Earthquake of 7.6 shook Papua New Guinea: There is no tsunami risk for Chile

An earthquake of magnitude 7.6 shook the oceanic country Papua New Guinea, located in the South Pacific, on Saturday, a movement that does not imply a tsunami risk for the coasts of Chile.

According to the United States Geological Survey (USGS), the earthquake was recorded at 9:46 local time on Sunday (23:46 GMT and 19:46 Chilean time today), with an epicenter located 66 kilometers east of the city of Kainantu and a depth of 61 kilometers.

Minutes later, in our country, the National Emergency Office (Onemi) reported that both the Pacific Tsunami Warning Center and the local Hydrographic and Oceanographic Service of the Navy (SHOA) were evaluating the earthquake and its possible consequences.

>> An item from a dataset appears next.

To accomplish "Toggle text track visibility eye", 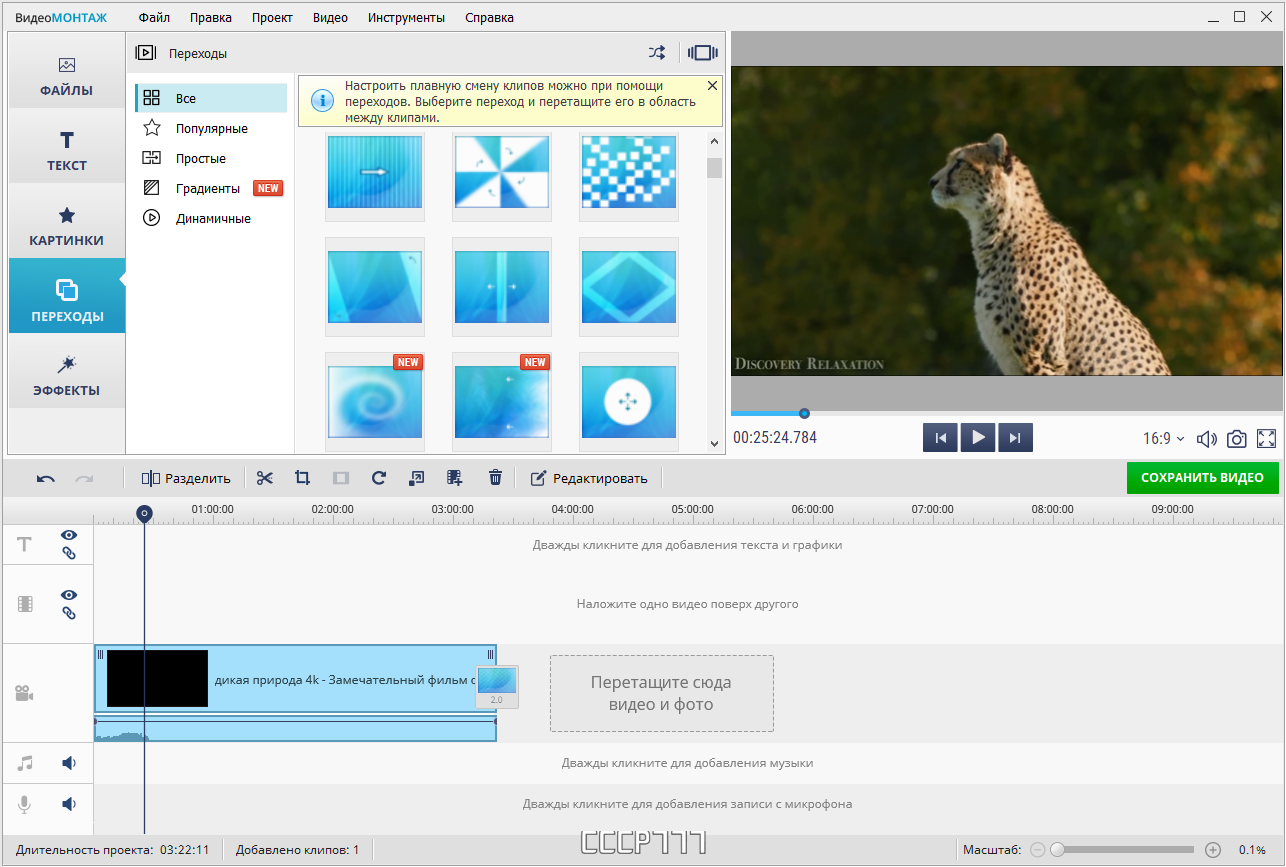I will click(69, 535).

After a process of modeling and analysis, the SHOA indicated that the earthquake “DOES NOT meet the necessary conditions to generate a tsunami on the coast of Chile”.

Nearly an hour following the quake, another tremor, measuring 5.0, was recorded near the same Papuan region.

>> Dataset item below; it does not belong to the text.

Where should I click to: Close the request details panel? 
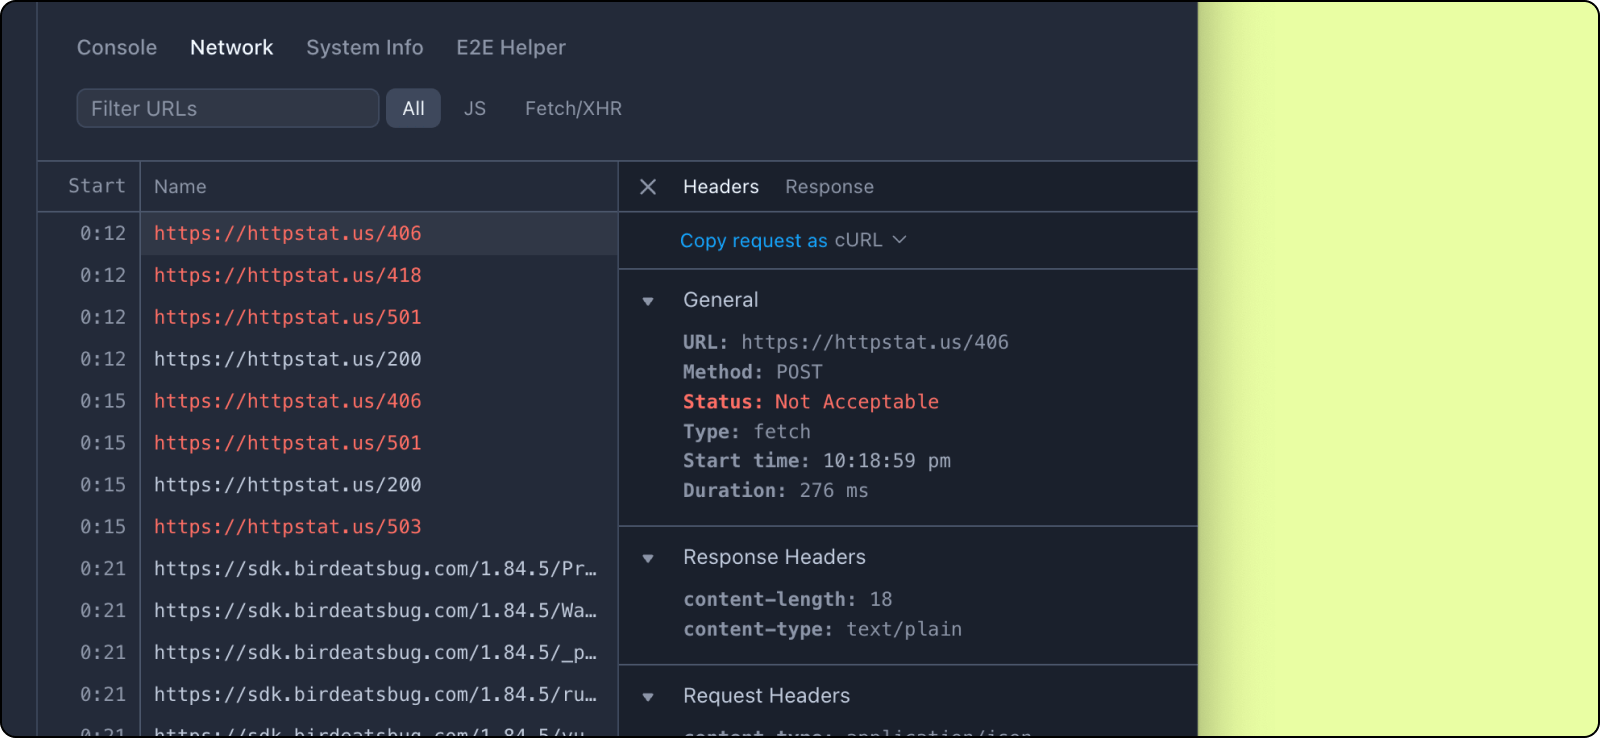[648, 187]
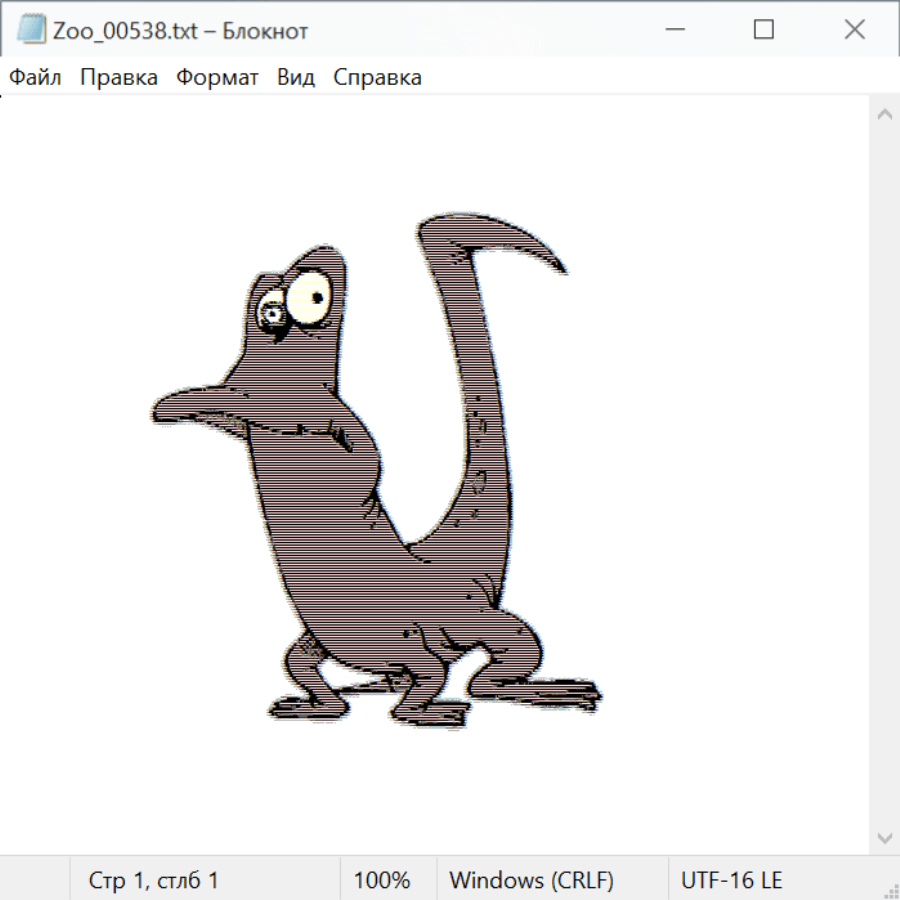Minimize the Notepad window
The width and height of the screenshot is (900, 900).
click(x=673, y=30)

Hours before, two earthquakes of 6.2 shook the province of Papua, one of the easternmost in Indonesiaas reported by the USGS, which records seismic activity around the world.

The service located the hypocenter of both earthquakes, which occurred in an interval of 35 minutes, regarding 260 kilometers east-southeast of the island of Biak, and at a depth of 18 kilometers and has no evidence that they have caused deaths or economic damage of any kind. Type.

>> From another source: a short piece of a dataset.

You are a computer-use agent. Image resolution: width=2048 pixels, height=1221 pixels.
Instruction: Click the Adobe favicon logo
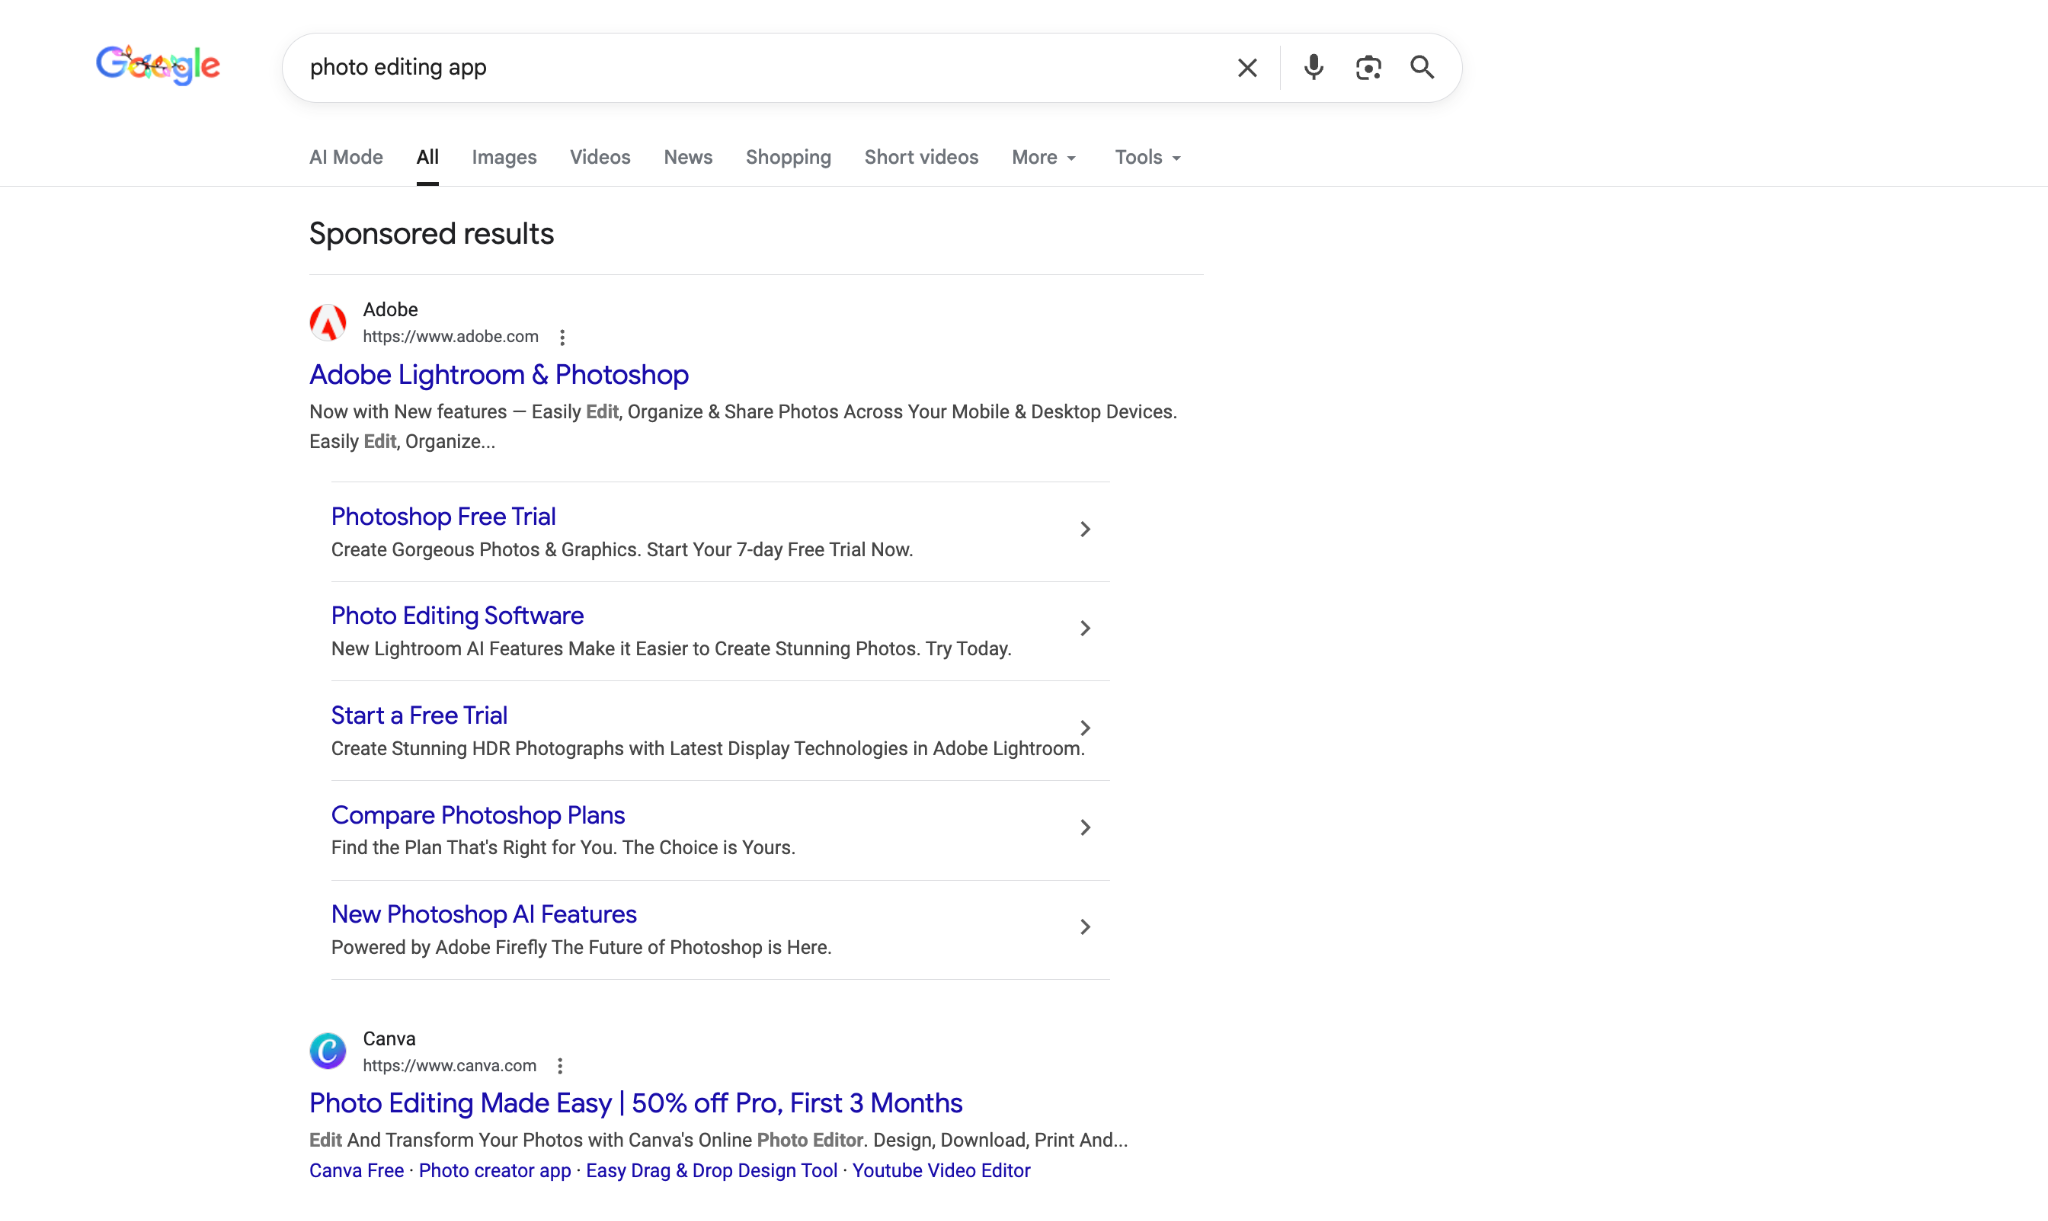(327, 322)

Both Indonesia and Papua New Guinea, which share the same island, sit on the so-called Pacific Ring of Firean area of ​​great seismic and volcanic activity with 127 active volcanoes in which regarding 7,000 earthquakes are recorded each year, most of them moderate.

In 2018, an earthquake of magnitude 7.5 shook the Indonesian island of Sulawesi and caused a tsunami that caused more than 2,000 deaths and 200,000 displaced people in the towns of Palu and Donggala.